-------- Supplied entries --------

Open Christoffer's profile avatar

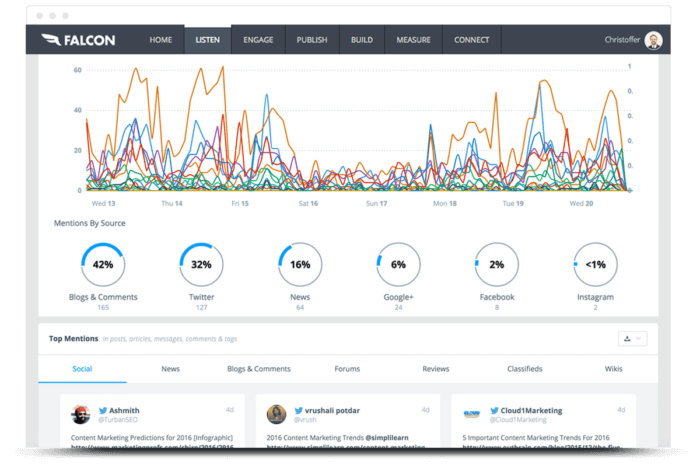[x=653, y=40]
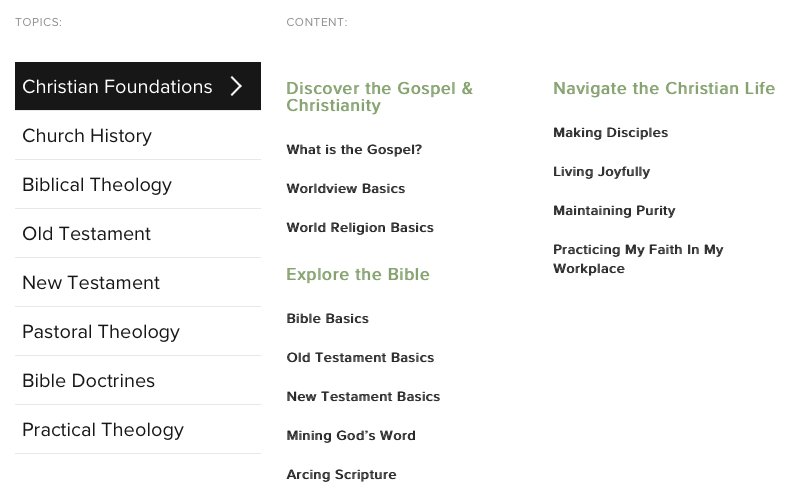Screen dimensions: 796x504
Task: Select New Testament Basics link
Action: click(x=363, y=397)

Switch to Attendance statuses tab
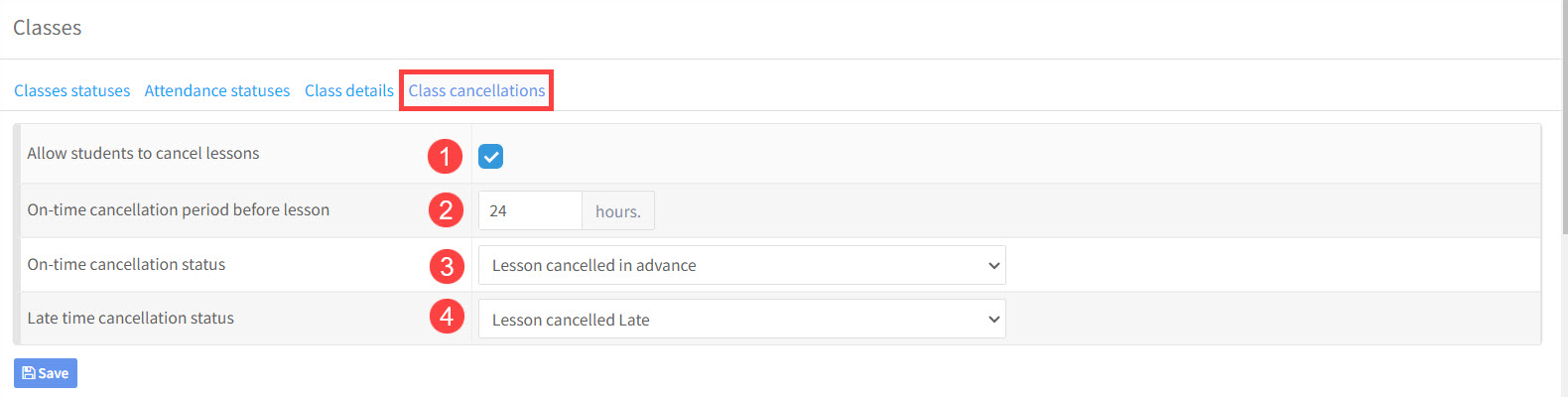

--------

Instructions to follow:
Copy the entries exactly. Leave out the images.

Your response:
Open Christoffer's profile avatar

[x=653, y=40]
Screen dimensions: 796x504
Task: Select New Testament Basics link
Action: click(x=363, y=397)

Switch to Attendance statuses tab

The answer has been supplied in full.